Load data using Kafka connector
Load data using Kafka connector
StarRocks provides a self-developed connector named Apache Kafka® connector (StarRocks Connector for Apache Kafka®) that continuously consumes messages from Kafka and loads them into StarRocks. The Kafka connector guarantees at-least-once semantics.
The Kafka connector can seamlessly integrate with Kafka Connect, which allows StarRocks better integrated with the Kafka ecosystem. It is a wise choice if you want to load real-time data into StarRocks. Compared with Routine Load, it is recommended to use the Kafka connector in the following scenarios:
- The format of source data is, for example, Protobuf, not JSON, CSV, or Avro.
- Customize data transformation, such as Debezium-formatted CDC data.

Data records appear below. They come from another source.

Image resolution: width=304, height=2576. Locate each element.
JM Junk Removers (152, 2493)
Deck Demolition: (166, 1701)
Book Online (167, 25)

- Load data from multiple Kafka topics.
- Load data from Confluent cloud.
- Need finer control over load batch sizes, parallelism, and other parameters to achieve a balance between load speed and resource utilization.
Preparations
Set up Kafka environment
Both self-managed Apache Kafka clusters and Confluent cloud are supported.
- For a self-managed Apache Kafka cluster, make sure that you deploy the Apache Kafka cluster and Kafka Connect cluster and create topics.
- For Confluent cloud, make sure that you have a Confluent account and create clusters and topics.
Install Kafka connector
Submit the Kafka connector into Kafka Connect:
- Self-managed Kafka cluster:
- Download and unzip starrocks-kafka-connector-1.0.0.tar.gz.
- Copy the extracted directory to the libs directory of Kafka. Restart Kafka Connect to read the latest JAR files.
- Confluent cloud:
NOTE
The Kafka connector is not currently uploaded to Confluent Hub. You need to upload the compressed file to Confluent cloud.